◆ Exercise requirements
Retype the listing in full. Change nothing.

__________

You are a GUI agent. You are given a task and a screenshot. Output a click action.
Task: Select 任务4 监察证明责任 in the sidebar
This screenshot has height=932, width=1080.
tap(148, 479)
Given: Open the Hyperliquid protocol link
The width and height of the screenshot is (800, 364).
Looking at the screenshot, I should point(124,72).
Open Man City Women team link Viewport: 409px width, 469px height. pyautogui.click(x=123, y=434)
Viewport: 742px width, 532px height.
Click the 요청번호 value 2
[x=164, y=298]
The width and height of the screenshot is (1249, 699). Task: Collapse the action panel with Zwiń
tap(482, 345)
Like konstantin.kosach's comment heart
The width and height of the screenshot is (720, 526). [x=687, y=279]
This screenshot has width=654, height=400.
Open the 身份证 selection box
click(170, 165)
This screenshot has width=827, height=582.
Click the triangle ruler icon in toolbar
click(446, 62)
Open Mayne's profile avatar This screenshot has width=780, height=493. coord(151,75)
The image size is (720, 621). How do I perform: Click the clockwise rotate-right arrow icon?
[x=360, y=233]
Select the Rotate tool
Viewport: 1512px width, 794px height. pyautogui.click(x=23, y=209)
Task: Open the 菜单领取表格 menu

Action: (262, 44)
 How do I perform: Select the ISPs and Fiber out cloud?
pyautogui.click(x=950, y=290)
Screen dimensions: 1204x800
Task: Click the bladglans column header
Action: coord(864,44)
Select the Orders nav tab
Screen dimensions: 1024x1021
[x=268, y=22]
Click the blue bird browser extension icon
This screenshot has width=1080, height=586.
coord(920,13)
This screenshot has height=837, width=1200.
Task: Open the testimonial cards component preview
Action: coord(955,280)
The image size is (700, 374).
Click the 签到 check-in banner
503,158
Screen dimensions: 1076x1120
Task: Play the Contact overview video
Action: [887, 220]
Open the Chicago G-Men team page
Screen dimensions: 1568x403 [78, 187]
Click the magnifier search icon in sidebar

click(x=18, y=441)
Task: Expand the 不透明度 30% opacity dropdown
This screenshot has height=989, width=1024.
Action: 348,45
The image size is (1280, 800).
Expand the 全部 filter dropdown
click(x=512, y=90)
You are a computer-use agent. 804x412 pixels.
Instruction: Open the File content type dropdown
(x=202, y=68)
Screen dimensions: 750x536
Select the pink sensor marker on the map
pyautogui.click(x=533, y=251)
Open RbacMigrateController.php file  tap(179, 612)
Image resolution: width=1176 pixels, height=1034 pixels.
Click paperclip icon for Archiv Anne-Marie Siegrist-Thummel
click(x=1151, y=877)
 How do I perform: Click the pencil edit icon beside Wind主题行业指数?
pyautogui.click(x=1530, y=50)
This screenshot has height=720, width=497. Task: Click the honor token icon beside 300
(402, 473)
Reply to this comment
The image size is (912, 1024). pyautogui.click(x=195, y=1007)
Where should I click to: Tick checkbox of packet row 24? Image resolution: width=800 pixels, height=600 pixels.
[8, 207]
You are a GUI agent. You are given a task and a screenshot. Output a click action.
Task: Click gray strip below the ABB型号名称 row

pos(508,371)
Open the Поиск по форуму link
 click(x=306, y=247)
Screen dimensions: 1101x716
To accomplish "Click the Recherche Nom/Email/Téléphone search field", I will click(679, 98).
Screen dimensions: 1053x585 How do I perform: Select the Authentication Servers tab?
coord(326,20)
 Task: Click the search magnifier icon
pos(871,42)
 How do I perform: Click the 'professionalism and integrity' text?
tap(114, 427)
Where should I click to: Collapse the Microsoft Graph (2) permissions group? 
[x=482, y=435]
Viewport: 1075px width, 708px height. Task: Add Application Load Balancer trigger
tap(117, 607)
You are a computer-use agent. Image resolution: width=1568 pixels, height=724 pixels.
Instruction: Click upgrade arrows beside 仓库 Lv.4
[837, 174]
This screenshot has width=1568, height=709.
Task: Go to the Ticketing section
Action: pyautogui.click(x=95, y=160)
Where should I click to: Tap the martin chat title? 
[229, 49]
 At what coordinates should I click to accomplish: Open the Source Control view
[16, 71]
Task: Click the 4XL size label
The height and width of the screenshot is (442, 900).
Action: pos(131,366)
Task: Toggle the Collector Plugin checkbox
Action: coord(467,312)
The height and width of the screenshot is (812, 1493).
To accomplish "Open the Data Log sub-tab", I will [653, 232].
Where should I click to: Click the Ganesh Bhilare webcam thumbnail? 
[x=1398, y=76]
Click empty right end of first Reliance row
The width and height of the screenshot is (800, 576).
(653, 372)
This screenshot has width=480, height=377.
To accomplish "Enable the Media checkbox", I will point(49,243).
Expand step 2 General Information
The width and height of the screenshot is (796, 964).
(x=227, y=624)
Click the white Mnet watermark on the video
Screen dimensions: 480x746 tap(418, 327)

__________

◆ Solution to the problem
You are a GUI agent. You are given a task and a screenshot. Output a click action.
Task: Select 任务4 监察证明责任 in the sidebar
This screenshot has height=932, width=1080.
tap(148, 479)
Given: Open the Hyperliquid protocol link
The width and height of the screenshot is (800, 364).
Looking at the screenshot, I should point(124,72).
Open Man City Women team link Viewport: 409px width, 469px height. pyautogui.click(x=123, y=434)
Viewport: 742px width, 532px height.
Click the 요청번호 value 2
[x=164, y=298]
The width and height of the screenshot is (1249, 699). Task: Collapse the action panel with Zwiń
tap(482, 345)
Like konstantin.kosach's comment heart
The width and height of the screenshot is (720, 526). [x=687, y=279]
This screenshot has width=654, height=400.
Open the 身份证 selection box
click(170, 165)
This screenshot has width=827, height=582.
Click the triangle ruler icon in toolbar
click(446, 62)
Open Mayne's profile avatar This screenshot has width=780, height=493. coord(151,75)
The image size is (720, 621). How do I perform: Click the clockwise rotate-right arrow icon?
[x=360, y=233]
Select the Rotate tool
Viewport: 1512px width, 794px height. pyautogui.click(x=23, y=209)
Task: Open the 菜单领取表格 menu

Action: (262, 44)
 How do I perform: Select the ISPs and Fiber out cloud?
pyautogui.click(x=950, y=290)
Screen dimensions: 1204x800
Task: Click the bladglans column header
Action: coord(864,44)
Select the Orders nav tab
Screen dimensions: 1024x1021
[x=268, y=22]
Click the blue bird browser extension icon
This screenshot has width=1080, height=586.
coord(920,13)
This screenshot has height=837, width=1200.
Task: Open the testimonial cards component preview
Action: coord(955,280)
The image size is (700, 374).
Click the 签到 check-in banner
503,158
Screen dimensions: 1076x1120
Task: Play the Contact overview video
Action: [887, 220]
Open the Chicago G-Men team page
Screen dimensions: 1568x403 [78, 187]
Click the magnifier search icon in sidebar

click(x=18, y=441)
Task: Expand the 不透明度 30% opacity dropdown
This screenshot has height=989, width=1024.
Action: 348,45
The image size is (1280, 800).
Expand the 全部 filter dropdown
click(x=512, y=90)
You are a computer-use agent. 804x412 pixels.
Instruction: Open the File content type dropdown
(x=202, y=68)
Screen dimensions: 750x536
Select the pink sensor marker on the map
pyautogui.click(x=533, y=251)
Open RbacMigrateController.php file  tap(179, 612)
Image resolution: width=1176 pixels, height=1034 pixels.
Click paperclip icon for Archiv Anne-Marie Siegrist-Thummel
click(x=1151, y=877)
 How do I perform: Click the pencil edit icon beside Wind主题行业指数?
pyautogui.click(x=1530, y=50)
This screenshot has height=720, width=497. Task: Click the honor token icon beside 300
(402, 473)
Reply to this comment
The image size is (912, 1024). pyautogui.click(x=195, y=1007)
Where should I click to: Tick checkbox of packet row 24? Image resolution: width=800 pixels, height=600 pixels.
[8, 207]
You are a GUI agent. You are given a task and a screenshot. Output a click action.
Task: Click gray strip below the ABB型号名称 row

pos(508,371)
Open the Поиск по форуму link
 click(x=306, y=247)
Screen dimensions: 1101x716
To accomplish "Click the Recherche Nom/Email/Téléphone search field", I will click(679, 98).
Screen dimensions: 1053x585 How do I perform: Select the Authentication Servers tab?
coord(326,20)
 Task: Click the search magnifier icon
pos(871,42)
 How do I perform: Click the 'professionalism and integrity' text?
tap(114, 427)
Where should I click to: Collapse the Microsoft Graph (2) permissions group? 
[x=482, y=435]
Viewport: 1075px width, 708px height. Task: Add Application Load Balancer trigger
tap(117, 607)
You are a computer-use agent. Image resolution: width=1568 pixels, height=724 pixels.
Instruction: Click upgrade arrows beside 仓库 Lv.4
[837, 174]
This screenshot has width=1568, height=709.
Task: Go to the Ticketing section
Action: pyautogui.click(x=95, y=160)
Where should I click to: Tap the martin chat title? 
[229, 49]
 At what coordinates should I click to accomplish: Open the Source Control view
[16, 71]
Task: Click the 4XL size label
The height and width of the screenshot is (442, 900).
Action: pos(131,366)
Task: Toggle the Collector Plugin checkbox
Action: coord(467,312)
The height and width of the screenshot is (812, 1493).
To accomplish "Open the Data Log sub-tab", I will [653, 232].
Where should I click to: Click the Ganesh Bhilare webcam thumbnail? 
[x=1398, y=76]
Click empty right end of first Reliance row
The width and height of the screenshot is (800, 576).
(653, 372)
This screenshot has width=480, height=377.
To accomplish "Enable the Media checkbox", I will point(49,243).
Expand step 2 General Information
The width and height of the screenshot is (796, 964).
(x=227, y=624)
Click the white Mnet watermark on the video
Screen dimensions: 480x746 tap(418, 327)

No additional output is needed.